AIM OF THE EXERCISE
Swap "checkbox" for "tick box" in the lines between the one holding "Image resolution: width=301" and the one holding "Click the WeChat", inclusive, and write those lines out again with everything else unchanged.

RAW RECORDS
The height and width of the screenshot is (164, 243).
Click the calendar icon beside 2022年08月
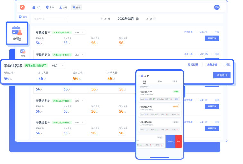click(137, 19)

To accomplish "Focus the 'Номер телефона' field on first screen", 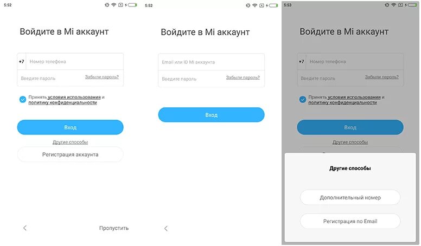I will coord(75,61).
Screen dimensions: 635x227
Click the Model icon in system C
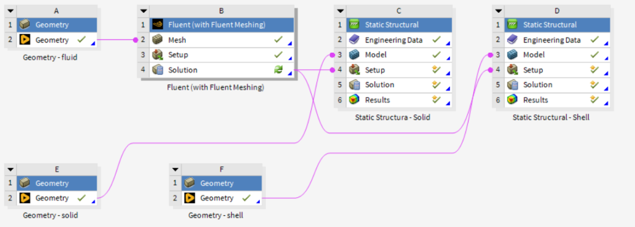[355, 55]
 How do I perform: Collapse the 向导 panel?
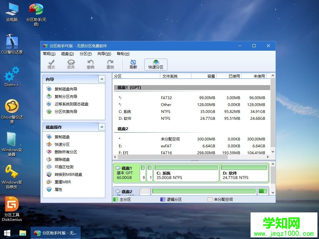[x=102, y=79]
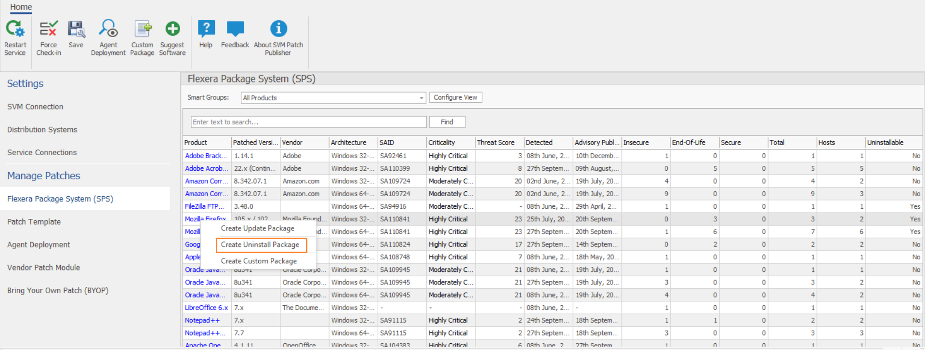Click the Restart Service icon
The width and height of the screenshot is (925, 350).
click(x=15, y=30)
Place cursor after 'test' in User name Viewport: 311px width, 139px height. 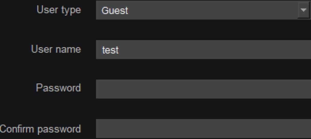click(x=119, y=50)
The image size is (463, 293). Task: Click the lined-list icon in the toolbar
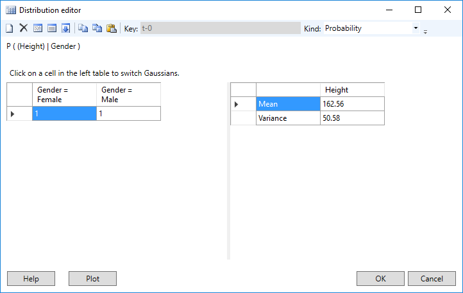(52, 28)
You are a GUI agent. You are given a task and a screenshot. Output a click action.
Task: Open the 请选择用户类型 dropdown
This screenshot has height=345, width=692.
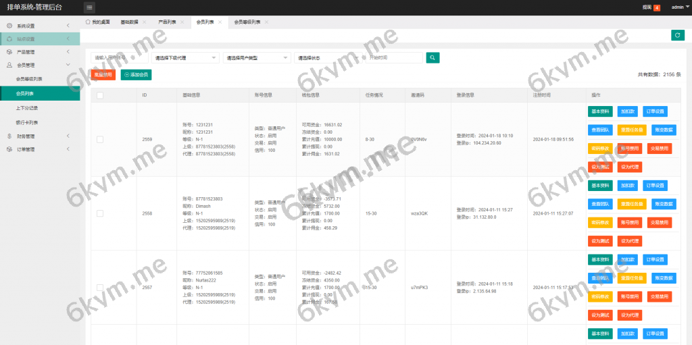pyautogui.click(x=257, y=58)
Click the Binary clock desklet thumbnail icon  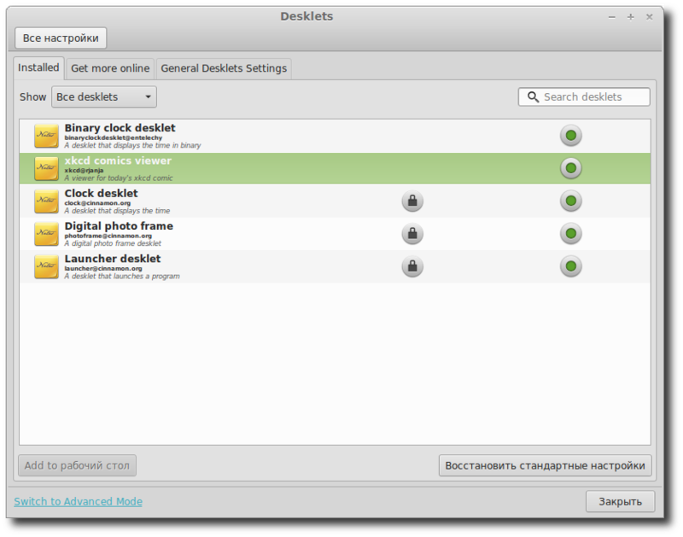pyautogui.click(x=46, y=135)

--

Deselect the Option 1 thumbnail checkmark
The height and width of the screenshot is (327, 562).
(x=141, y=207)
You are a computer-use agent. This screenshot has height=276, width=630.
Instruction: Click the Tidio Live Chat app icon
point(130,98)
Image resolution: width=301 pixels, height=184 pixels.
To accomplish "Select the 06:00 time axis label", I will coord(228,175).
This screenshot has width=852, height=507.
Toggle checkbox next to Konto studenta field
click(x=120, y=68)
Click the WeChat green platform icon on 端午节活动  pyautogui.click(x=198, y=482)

SOLUTION
Image resolution: width=301 pixels, height=184 pixels.
To accomplish "Select the 06:00 time axis label", I will coord(228,175).
This screenshot has width=852, height=507.
Toggle tick box next to Konto studenta field
click(x=120, y=68)
Click the WeChat green platform icon on 端午节活动  pyautogui.click(x=198, y=482)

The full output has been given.